The electric field isn't the only place where interacting protons can store energy. There is also the pion field, whose interaction energy is given by a Yukawa potential, $$ U_\pi = -\alpha_\pi \frac{\hbar c}r \times e^{-m_\pi r}. $$ This is mostly the same as the electrical potential, but the differences are important:
The sign is negative: protons liberate energy from the pion field by approaching each other, so the force is attractive.
There's a different coupling constant, $\alpha_\pi$. If I'm converting units correctly, the pion coupling constant is something like $\alpha_\pi\sim100$: the energy associated with the "pion exchange" interaction may be as much as ten thousand times stronger than the energy associated with a "photon exchange" interaction.
Critically, there's an exponential factor that depends on the mass of the pion, $m_\pi$. To be proper this should have some factors of $\hbar$ and $c$ to make the argument of the exponential dimensionless; alternatively we can be cleverer about units and not have any distracting cruft.

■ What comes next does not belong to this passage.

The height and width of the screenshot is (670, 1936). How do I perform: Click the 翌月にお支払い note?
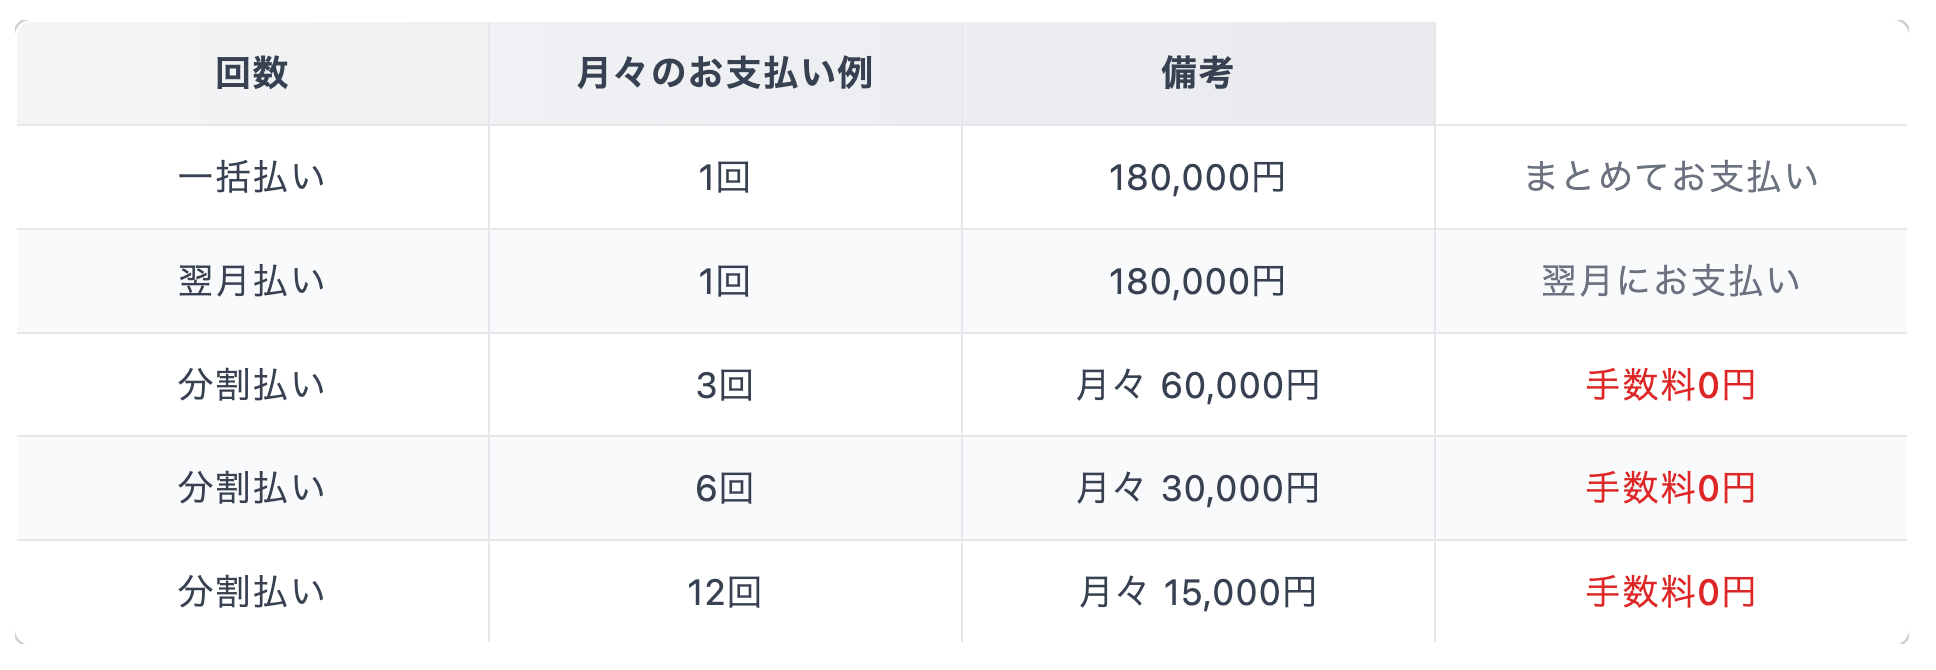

This means there is a length scale $r_0 \propto 1/m_\pi$ beyond which the pion interaction totally dies away, but for very short distances the interaction looks like electricity with a different coupling constant.
These differences address a little of your confusion. The strong interaction is much stronger than electromagnetism, but not infinitely stronger. But your title question still remains: why doesn't the nucleus collapse exactly to a point? That's because we still haven't exhausted the forest of different ways that two protons can store energy. The next two that are important are the rho and omega fields, \begin{align} U_\rho &= +\alpha_\rho \frac{\hbar c}r \times e^{-m_\rho r}, \\ U_\omega &= +\alpha_\omega \frac{\hbar c}r \times e^{-m_\omega r}. \end{align}
Like the pion field, these meson interactions "turn off" when the nuclei separate from each other, but the distances are shorter than for the pion because the masses are larger. So the interaction between two protons has at least three different regions:
- Distant protons are repelled by the electrical interaction.
- Very close-together protons are repelled by vector meson interactions.
- At intermediate distances, protons can be attracted to each other by pion interactions.
Here's a plot using the potentials we've discussed so far:
This simple model reproduces several real features of real nuclei:
- In uniform nuclear matter, nucleons are separated by about 1.2 fm.
- The energy required to remove one nucleon from a nucleus is typically about 10 MeV.
- In very heavy nuclei, the length scale for nuclear attraction is shorter than the diameter of the nucleus; such nuclei are unstable. You can't tell from this plot, but the total interaction energy becomes positive --- that is, electrostatic repulsion wins out over strong attraction --- at a separation of about 12.5 fm. Uranium-235, famously unstable, has diameter 14 fm. Uranium is unstable because protons at one end of the nucleus are repelled by, rather than attracted to, protons at the other end of the nucleus.